Extracted text>

------------------------------------

Why I Chose the Nexplanon Arm Implant as my Birth Control

Women’s rights and reproductive justice have been front and center lately, particularly in the U.S. where the Trump administration appears to view them as irrelevant. Women across the world are now racing to the nearest clinic out of fear that their access to contraception will soon become a thing of the past. There’s a huge variety of contraceptive options: Pills, patches, vaginal rings, intrauterine devices, shots and even sponges that can help you prevent pregnancy. Choosing which form of contraception is right for you is becoming increasingly difficult as more and more options emerge.

How I Decided

About two years ago I desperately needed to make a decision about my method of contraception. I was on the pill but sometimes forgot to take the daily dosages and in need of a longer-term solution. I used Brook’s interactive tool to find out which methods could work for me based on my health and priorities. I scored highest in the contraceptive implant section and was a bit taken back because I only knew a handful of people who had these. My mind had been set on an Intra-Uterine Device (IUD) already because, well, they’re trendy.

When I went to see my doctor, her first recommendation was a contraceptive implant called Nexplanon—a thin plastic rod that is placed ‘discreetly’ under the skin of your inner, upper arm. It’s about the size of a bobby pin and provides up to three years of continuous birth control by releasing a slow, steady stream of hormones to control your fertility. I dropped my IUD dreams and went with Nexplanon.


The insertion was so easy. The entire process took less than 10 minutes and felt similar to having an IV put in. Afterwards, I had to wear a pressure bandage for 24 hours and I’ll admit that my upper arm was sore for a few days.

It’s worry-free. Once applied, Nexplanon is 99% effective at preventing pregnancy. That means you don’t need any additional contraceptive side kicks—you’re all set!

My periods became lighter. While I was on the pill my periods were heavy and accompanied by days of severe cramping. With Nexplanon, I only get my period once every three months unaccompanied by my usual PMS symptoms, aside from a zit here and there. My periods do last a couple days longer than before, but since I don’t get them very often it’s not a bad exchange rate.

You don’t have to go to a shop or pharmacy. This convenience was a high priority for me considering I was about to move abroad. The idea of having a language barrier between me and my contraception made me uncomfortable. It felt better knowing I was already taken care of, birth control wise.

------------------------------------

Extracted records>
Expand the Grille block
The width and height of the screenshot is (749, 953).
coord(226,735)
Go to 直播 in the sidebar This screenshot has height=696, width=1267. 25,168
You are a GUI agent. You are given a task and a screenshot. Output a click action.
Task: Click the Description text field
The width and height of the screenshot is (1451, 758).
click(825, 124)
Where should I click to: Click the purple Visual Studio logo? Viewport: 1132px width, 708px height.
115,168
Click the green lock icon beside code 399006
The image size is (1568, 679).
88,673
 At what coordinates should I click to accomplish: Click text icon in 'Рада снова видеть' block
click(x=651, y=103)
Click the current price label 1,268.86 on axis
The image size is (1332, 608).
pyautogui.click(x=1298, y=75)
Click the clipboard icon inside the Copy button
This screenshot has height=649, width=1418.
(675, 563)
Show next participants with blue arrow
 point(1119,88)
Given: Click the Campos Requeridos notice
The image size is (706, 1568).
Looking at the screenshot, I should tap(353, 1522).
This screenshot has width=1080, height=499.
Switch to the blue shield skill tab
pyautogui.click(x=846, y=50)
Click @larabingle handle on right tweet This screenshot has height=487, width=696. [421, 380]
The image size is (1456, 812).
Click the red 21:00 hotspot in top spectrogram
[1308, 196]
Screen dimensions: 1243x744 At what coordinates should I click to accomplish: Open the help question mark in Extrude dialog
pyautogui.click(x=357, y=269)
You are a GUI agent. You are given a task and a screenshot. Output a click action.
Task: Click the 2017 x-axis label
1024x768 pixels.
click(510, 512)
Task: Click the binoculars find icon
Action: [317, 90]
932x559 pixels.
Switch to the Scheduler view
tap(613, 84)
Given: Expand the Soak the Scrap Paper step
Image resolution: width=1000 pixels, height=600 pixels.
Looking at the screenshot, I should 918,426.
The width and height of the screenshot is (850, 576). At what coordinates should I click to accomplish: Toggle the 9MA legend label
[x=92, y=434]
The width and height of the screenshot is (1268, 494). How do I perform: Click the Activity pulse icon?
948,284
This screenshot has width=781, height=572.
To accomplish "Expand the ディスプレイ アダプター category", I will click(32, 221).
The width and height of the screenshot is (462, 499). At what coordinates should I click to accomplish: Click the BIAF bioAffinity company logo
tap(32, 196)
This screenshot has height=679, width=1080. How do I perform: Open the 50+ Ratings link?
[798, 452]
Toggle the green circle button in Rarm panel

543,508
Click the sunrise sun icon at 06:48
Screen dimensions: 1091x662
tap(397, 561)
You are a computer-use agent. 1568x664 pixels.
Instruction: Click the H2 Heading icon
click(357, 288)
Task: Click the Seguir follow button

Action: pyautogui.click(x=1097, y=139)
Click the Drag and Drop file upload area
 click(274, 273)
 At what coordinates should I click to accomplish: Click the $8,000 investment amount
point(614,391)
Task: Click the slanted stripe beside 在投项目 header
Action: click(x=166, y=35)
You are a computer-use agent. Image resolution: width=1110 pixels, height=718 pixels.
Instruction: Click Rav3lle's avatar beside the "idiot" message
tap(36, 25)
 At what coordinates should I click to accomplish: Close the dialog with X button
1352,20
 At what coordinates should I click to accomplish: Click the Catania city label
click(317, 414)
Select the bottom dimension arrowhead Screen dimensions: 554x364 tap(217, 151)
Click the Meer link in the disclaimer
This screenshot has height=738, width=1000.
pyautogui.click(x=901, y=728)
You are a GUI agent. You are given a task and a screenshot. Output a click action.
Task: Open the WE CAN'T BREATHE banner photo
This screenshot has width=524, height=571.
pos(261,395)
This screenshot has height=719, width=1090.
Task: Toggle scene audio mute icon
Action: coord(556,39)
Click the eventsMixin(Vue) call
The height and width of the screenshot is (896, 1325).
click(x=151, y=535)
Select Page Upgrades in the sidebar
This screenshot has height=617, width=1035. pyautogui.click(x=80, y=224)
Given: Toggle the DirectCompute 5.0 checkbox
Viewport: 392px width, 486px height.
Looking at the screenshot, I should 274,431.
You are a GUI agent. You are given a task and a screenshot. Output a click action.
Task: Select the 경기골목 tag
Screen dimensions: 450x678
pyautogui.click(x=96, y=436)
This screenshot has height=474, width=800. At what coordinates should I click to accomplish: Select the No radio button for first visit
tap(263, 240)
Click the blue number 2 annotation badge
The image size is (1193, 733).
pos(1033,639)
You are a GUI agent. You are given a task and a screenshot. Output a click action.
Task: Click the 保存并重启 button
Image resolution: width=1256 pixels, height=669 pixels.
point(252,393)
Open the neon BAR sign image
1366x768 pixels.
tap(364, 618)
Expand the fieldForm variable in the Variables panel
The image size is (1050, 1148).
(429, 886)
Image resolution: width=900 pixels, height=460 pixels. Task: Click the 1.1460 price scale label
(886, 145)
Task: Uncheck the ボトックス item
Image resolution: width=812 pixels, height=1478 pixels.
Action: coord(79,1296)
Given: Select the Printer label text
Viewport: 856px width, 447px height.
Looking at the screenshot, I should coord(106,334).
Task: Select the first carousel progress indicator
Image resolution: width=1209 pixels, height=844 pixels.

------------------------------------

Work to complete>
1. According to the Nexplanon post, how long did the whole insertion process take?
2. Repeat the Nexplanon post word for word between "The insertion was" and "kicks—you’re all set!", inclusive.
3. Pick up the Nexplanon post after its last sentence and keep writing it.

Task-by-task outputs>
1. Less than 10 minutes.

2.
The insertion was so easy. The entire process took less than 10 minutes and felt similar to having an IV put in. Afterwards, I had to wear a pressure bandage for 24 hours and I’ll admit that my upper arm was sore for a few days.

It’s worry-free. Once applied, Nexplanon is 99% effective at preventing pregnancy. That means you don’t need any additional contraceptive side kicks—you’re all set!

3.
It’s reversible. Nexplanon can be removed at any time during the 3-year period and you can become pregnant as early as one week after the removal. While I plan to have my implant in for the full duration, it’s nice to know that I have these options.


The implant only lasts 3 years, so definitely not as long as a Trump presidency, especially if, God forbid, he gets a second term. Other contraceptive options, such as an IUD, last between 5-10 years and therefore work better as longer-term alternatives.

There’s irregular bleeding or spotting. Typically this occurs during the times when I would have been on my monthly period, but I’ve also had days where it just… happens. It’s getting better the longer I have the implant in, but it can be an issue at times.

No STI protection. It protects you from pregnancy, but unfortunately not sexually transmitted infections. You’ll need to use a condom as additional support if you want protection against STIs.

It’s kind of weird. If I touch the spot where it is on my upper arm, I can literally feel the rod. This, in theory, is great because then you know it’s secure and working, but it also grosses me out a little. It hurts when people grab my arm roughly and/or bump into it—nothing crazy painful, but enough to be annoying.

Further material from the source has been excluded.